Document excerpt —
Much of the book was written in the afterglow of hangovers, or the buzz of the day's first drink. There is weariness here, a sedated fatalism. His spirituality struggles with morbidity. Still, Kerouac's sensual, sensitive poetic prose might have reached its most sublime character in 'Big Sur', even in its fevered sparks of delirium tremens. It drifts, as Kerouac was drifting, in the disillusionment of the post-Beat rancor, then swirls into eddies of luminous energy. The flow of consciousness is viewed as if through a prism which gives experience a subjective, surreal semblance of order. It seems so tantalizingly close to grasping some illusive meaning, that talisman Kerouac had followed through friendships, terrestrial and spiritual wandering, hardscrabble existence, inebriation, all his life.

Exercise brief — Pick up the passage on Kerouac's "Big Sur" where it stops and continue it.

Data segment —
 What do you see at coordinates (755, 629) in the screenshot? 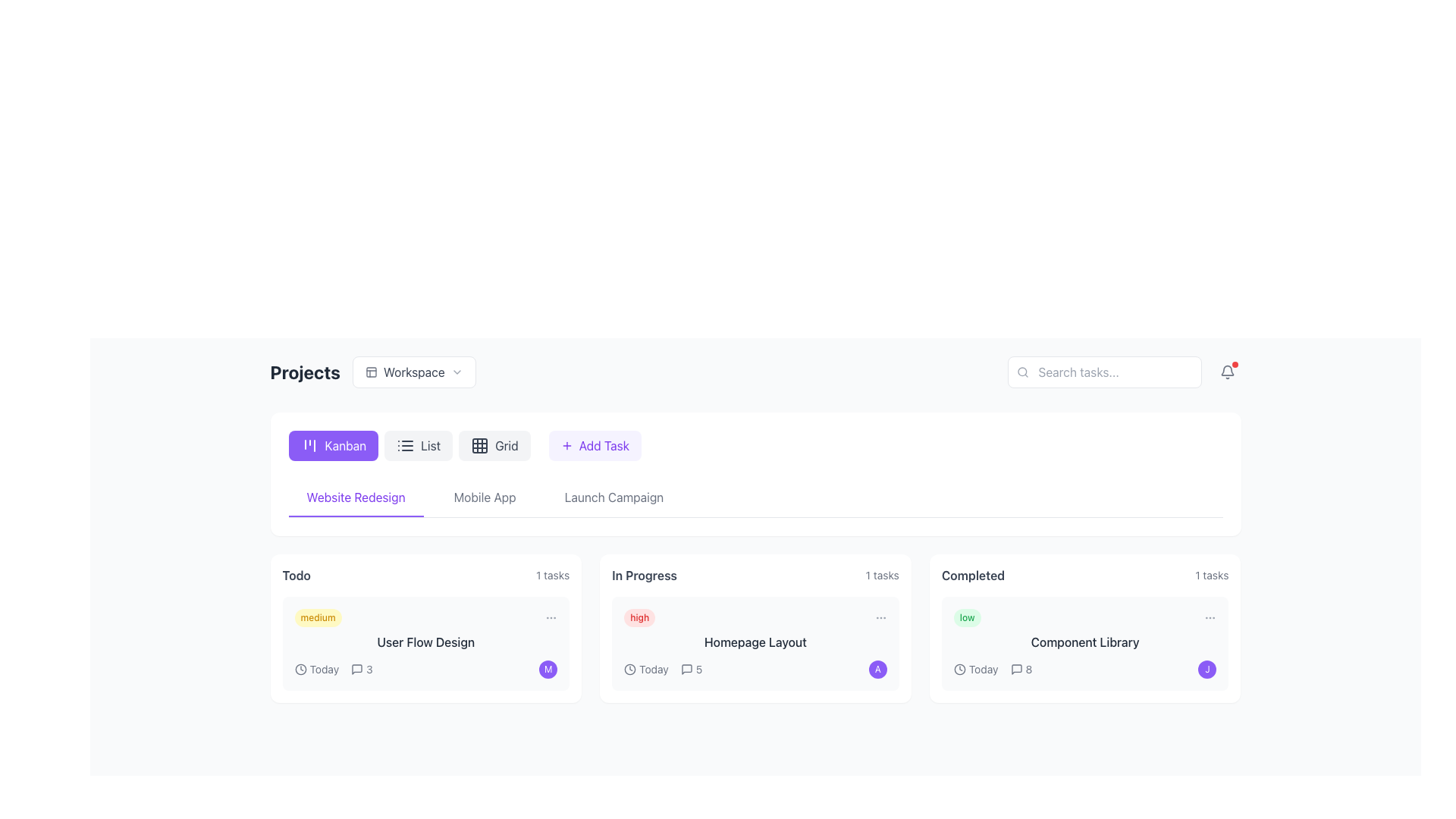
I see `the 'high' priority tag in red located at the top left of the 'Homepage Layout' task card` at bounding box center [755, 629].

Answer to the exercise —
There is a little quip at the start of the book about the copyright problems he was having with previous publishers, regarding the use of the various names he had attributed to the pantheon of his 'beatnik' friends. The group who became the century's most legendary collection of literary iconoclasts. He describes all of his books as a single Proustian comedy of raging action, folly, sweetness. He whimsies spending his old age reinserting a consistent nomenclature. Of course, the old age would never be. A coherent structure, though, might have robbed the books of their intrinsic spontaneity, the root of their innocence. With all this, there is still a persistent, if subdued, cadence (a beat!) and a wry, if exhausted, humour. Lament or comedy, the roaring storm of On The Road, came crashing ashore at Big Sur, leaving the author a crumpled wreck on the beach. But from these bookends you can glean Kerouac's exhilarating, sad odyssey. 'Big Sur' is its most wrenchingly personal and expressive chapter.